## [Extrait]
Où le challenge de survivre à son propre chef-d’oeuvre est en passe d’être brillamment remporté.


Avec You & Me, The Walkmen avaient certainement réalisé l’une des toutes meilleures productions de l’année 2008. Leur rock lyrique et ambitieux, mâtiné d’une noirceur perverse, touchait alors à l’élégance racée des plus grands.
C’est dire si Lisbon était attendu de pied ferme, ou plutôt d’oreilles impatientes et attentives, tant le groupe, à l’instar de leurs confères New Yorkais de The National, semblait dégager dans le petit monde de l’indie-rock un romantisme brut, une énergie du désespoir et un savoir-faire mélodiques hors-pair, littéralement loin devant les autres.

Si You & Me s’étirait en longueurs admirables et en sombre magnificence, que la pochette elle-même reflétait à merveille, Lisbon, à la teinte claire, l’accroche limpide et à la durée maîtrisée, se pose peut-être avant tout comme le lumineux inverse de son prédécesseur. De bout en bout. De part en part.

Lisbon commence effectivement là où You & Me finissait : les premiers morceaux font la part belle aux sons clairs et incisifs des guitares, à la batterie millimétrée de Matt Barrick, quand la voix de Hamilton Leithauser commence déjà à envoûter, promenant l’auditeur dans les méandres habités de ses complaintes. La mécanique qui s’installe sur “Blue As Your Blood” est symptomatique du talent du quintet à bâtir de sublimes chansons : au tic-tac de la batterie répond celui de la guitare qui construit une ossature solide et fière. Le lyrisme de Leithauser va bientôt ouvrir la porte aux cordes avant une explosion contenue, mais salvatrice. Ce morceau est un condensé de l’oeuvre des Walkmen : aisance rythmique au service de la mélodie et des arrangements, adresse et savant dosage de l’effort, comme dans les parties toujours discrètes de l’orgue qui apparaît au loin, pour mieux nous hanter de son absence par la suite. Sans jamais sombrer dans le pompier pathétique, même dans les moments les plus exacerbés que traversent les parties vocales.

## [Extraits de données]
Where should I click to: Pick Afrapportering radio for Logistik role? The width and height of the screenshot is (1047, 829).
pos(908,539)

--

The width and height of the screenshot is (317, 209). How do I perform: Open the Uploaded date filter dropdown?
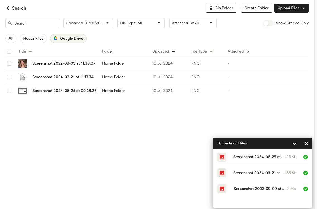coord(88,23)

## [Consigne]
D'après la critique de Lisbon, qui tient la batterie chez The Walkmen ? Les lignes ci-dessus ne sont pas nécessaires.

## [Réponse rédigée]
Matt Barrick.